Di Don Bluth ho avuto il piacere di scoprire uno dei suoi lavori a mio parere più sottovalutati, il delizioso "Il segreto di NIMH", ma finora mi sono trattenuto dal parlare dei lungometraggi più famosi, anche perché intendevo rivisitarli prima di dare un parere. Infatti, dire che i film di Bluth abbiano inciso particolarmente sulla mia infanzia non sarebbe esatto; non ricordo traumi o episodi di depressione dopo averli guardati. Ad essere totalmente onesti, i sequel hanno lasciato un'impronta più duratura (lo so, onta su me). Ma, fresco della visione di ieri sera, posso finalmente aprirmi al mondo.
Devo ammettere che, a conti fatti, il film regge ancora piuttosto bene, anche se non me la sento di dargli un voto eccessivamente alto: c'è sicuramente del buono, ma alla fin fine di problemi ce ne sono un po' troppi per i miei gusti.

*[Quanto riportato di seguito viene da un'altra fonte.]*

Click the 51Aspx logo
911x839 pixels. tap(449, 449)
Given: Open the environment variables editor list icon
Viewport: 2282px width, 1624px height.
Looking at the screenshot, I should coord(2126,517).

Sono due gli aspetti sotto i quali il film si difende meglio, innanzitutto l'animazione: per gli standard dell'epoca è davvero pregevole, certo strapiena delle recitazioni sopra le righe tipiche dello stile di Bluth, e caratterizzata dalla rotondità che ricorda lo stile della Disney vecchia scuola; non è particolarmente spettacolare o mozzafiato, ma è il massimo che ci si poteva permettere all'epoca con un budget medio-basso. Inoltre c'è la colonna sonora, una sinfonia di melodie e sonorità davvero stupende firmate da un James Horner in stato di grazia. Se c'è una parte del film ad essersi piantata nella mia testa, allora è sicuramente la musica.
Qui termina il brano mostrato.